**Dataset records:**
Segment Open
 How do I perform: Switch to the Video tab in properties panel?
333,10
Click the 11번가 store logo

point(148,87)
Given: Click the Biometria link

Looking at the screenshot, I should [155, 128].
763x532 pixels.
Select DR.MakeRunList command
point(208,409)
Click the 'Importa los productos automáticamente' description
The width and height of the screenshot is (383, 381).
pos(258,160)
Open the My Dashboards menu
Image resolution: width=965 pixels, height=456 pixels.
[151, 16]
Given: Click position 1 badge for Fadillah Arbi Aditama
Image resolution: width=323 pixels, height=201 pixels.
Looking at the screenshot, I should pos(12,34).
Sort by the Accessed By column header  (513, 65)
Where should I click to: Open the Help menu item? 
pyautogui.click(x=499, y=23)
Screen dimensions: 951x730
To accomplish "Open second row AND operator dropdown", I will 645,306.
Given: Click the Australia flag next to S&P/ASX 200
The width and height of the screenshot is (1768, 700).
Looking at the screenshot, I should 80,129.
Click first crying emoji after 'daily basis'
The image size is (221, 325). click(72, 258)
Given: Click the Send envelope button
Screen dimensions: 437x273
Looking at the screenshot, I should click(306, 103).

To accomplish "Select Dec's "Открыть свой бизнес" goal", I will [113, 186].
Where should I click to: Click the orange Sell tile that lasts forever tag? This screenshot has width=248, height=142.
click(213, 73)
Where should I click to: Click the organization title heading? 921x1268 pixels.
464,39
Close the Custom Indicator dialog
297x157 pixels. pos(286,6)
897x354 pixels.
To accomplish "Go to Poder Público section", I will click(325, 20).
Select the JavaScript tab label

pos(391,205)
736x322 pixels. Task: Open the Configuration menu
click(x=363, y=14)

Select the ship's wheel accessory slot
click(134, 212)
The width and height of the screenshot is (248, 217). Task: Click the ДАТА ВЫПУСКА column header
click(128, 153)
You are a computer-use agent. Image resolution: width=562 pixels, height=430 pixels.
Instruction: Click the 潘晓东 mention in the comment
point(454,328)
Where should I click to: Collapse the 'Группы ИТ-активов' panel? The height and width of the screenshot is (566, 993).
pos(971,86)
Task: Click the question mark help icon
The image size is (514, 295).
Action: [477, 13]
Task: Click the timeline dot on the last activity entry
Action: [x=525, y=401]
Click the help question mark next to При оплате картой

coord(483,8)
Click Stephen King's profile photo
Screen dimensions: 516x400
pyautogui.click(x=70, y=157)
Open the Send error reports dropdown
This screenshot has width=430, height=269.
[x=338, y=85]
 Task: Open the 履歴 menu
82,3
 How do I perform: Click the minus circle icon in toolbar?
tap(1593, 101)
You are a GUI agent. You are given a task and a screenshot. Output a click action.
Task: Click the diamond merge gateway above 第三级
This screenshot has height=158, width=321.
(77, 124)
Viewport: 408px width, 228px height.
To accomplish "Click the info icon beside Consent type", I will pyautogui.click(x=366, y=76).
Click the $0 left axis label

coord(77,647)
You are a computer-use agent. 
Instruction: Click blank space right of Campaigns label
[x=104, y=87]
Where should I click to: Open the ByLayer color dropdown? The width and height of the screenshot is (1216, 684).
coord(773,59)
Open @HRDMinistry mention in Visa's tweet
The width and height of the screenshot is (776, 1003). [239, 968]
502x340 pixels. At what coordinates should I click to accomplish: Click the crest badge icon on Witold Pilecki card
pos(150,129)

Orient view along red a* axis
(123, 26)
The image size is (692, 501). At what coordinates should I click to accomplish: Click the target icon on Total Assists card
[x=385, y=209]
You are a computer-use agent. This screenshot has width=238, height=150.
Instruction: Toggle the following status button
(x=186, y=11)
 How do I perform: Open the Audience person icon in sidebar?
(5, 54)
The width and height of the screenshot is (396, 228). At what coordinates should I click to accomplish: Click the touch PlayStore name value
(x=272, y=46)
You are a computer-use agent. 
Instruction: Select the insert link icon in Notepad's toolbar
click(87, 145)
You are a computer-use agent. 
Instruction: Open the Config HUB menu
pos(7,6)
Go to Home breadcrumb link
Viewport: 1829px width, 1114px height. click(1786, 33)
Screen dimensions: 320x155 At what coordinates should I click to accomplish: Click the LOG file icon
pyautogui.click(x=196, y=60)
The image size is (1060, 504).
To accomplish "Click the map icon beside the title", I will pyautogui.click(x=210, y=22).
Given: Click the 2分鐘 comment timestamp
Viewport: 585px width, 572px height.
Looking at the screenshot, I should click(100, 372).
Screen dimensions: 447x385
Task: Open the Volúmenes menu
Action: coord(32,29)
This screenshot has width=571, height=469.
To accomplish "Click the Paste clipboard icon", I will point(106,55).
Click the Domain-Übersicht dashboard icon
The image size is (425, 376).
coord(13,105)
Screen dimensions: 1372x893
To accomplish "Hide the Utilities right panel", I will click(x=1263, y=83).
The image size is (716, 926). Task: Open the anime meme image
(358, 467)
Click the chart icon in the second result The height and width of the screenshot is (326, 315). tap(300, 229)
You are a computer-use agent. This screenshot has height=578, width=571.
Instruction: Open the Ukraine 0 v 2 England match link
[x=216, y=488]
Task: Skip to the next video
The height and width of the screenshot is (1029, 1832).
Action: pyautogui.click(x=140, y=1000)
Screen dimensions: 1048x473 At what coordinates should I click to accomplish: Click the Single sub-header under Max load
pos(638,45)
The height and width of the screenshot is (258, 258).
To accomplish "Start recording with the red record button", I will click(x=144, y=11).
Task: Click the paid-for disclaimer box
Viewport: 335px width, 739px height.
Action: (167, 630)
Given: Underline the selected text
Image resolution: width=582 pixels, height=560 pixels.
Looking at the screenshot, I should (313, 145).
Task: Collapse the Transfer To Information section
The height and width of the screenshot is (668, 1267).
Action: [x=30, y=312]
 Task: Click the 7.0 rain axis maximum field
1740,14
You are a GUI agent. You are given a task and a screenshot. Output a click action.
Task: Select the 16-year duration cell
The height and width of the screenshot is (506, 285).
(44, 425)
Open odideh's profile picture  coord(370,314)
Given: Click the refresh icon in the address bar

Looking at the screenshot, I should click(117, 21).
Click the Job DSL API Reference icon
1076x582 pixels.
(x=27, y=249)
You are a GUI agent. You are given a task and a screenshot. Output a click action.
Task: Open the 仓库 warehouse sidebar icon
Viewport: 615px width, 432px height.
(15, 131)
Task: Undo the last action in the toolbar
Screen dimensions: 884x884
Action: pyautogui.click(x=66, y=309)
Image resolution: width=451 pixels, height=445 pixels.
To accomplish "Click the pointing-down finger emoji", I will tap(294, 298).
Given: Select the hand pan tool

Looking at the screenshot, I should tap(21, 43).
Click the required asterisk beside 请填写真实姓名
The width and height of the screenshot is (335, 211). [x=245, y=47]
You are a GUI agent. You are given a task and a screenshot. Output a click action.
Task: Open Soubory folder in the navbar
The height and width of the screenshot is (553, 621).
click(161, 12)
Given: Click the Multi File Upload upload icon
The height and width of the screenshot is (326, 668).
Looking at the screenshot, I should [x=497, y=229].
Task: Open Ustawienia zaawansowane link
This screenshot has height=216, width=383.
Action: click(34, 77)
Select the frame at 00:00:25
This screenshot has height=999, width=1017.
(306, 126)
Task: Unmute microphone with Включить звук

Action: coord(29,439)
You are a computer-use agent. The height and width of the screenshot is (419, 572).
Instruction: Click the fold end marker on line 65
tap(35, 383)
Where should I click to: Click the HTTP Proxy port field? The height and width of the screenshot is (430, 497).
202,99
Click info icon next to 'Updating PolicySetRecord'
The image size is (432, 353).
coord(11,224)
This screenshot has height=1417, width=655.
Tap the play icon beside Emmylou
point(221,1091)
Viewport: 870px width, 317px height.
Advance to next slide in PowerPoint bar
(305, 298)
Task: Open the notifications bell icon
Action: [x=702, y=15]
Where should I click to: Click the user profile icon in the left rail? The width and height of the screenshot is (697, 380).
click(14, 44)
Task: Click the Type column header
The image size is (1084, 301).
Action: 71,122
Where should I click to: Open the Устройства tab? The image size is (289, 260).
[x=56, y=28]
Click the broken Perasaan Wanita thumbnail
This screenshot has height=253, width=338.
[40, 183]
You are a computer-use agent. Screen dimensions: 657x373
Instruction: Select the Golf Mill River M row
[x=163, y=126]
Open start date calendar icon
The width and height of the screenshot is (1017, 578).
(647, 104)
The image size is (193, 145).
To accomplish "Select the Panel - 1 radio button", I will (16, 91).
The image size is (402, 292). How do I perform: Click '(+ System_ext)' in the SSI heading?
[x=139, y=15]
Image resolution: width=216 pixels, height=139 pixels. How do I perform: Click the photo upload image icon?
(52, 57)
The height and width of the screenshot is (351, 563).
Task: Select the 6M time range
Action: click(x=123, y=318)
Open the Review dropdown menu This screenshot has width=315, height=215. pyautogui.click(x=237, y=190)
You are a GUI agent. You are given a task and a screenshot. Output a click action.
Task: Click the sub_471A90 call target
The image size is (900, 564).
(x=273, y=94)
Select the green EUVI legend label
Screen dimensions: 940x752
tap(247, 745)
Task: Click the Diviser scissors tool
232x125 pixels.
Segment Closed
Beginning with the line that has "Where should I click to: Open the Help" and ending with the line that has "Click Stephen King's profile photo", set down the lines above exactly and include no others.

Where should I click to: Open the Help menu item? 
pyautogui.click(x=499, y=23)
Screen dimensions: 951x730
To accomplish "Open second row AND operator dropdown", I will 645,306.
Given: Click the Australia flag next to S&P/ASX 200
The width and height of the screenshot is (1768, 700).
Looking at the screenshot, I should 80,129.
Click first crying emoji after 'daily basis'
The image size is (221, 325). click(72, 258)
Given: Click the Send envelope button
Screen dimensions: 437x273
Looking at the screenshot, I should click(306, 103).

To accomplish "Select Dec's "Открыть свой бизнес" goal", I will [113, 186].
Where should I click to: Click the orange Sell tile that lasts forever tag? This screenshot has width=248, height=142.
click(213, 73)
Where should I click to: Click the organization title heading? 921x1268 pixels.
464,39
Close the Custom Indicator dialog
297x157 pixels. pos(286,6)
897x354 pixels.
To accomplish "Go to Poder Público section", I will click(325, 20).
Select the JavaScript tab label

pos(391,205)
736x322 pixels. Task: Open the Configuration menu
click(x=363, y=14)

Select the ship's wheel accessory slot
click(134, 212)
The width and height of the screenshot is (248, 217). Task: Click the ДАТА ВЫПУСКА column header
click(128, 153)
You are a computer-use agent. Image resolution: width=562 pixels, height=430 pixels.
Instruction: Click the 潘晓东 mention in the comment
point(454,328)
Where should I click to: Collapse the 'Группы ИТ-активов' panel? The height and width of the screenshot is (566, 993).
pos(971,86)
Task: Click the question mark help icon
The image size is (514, 295).
Action: [477, 13]
Task: Click the timeline dot on the last activity entry
Action: [x=525, y=401]
Click the help question mark next to При оплате картой

coord(483,8)
Click Stephen King's profile photo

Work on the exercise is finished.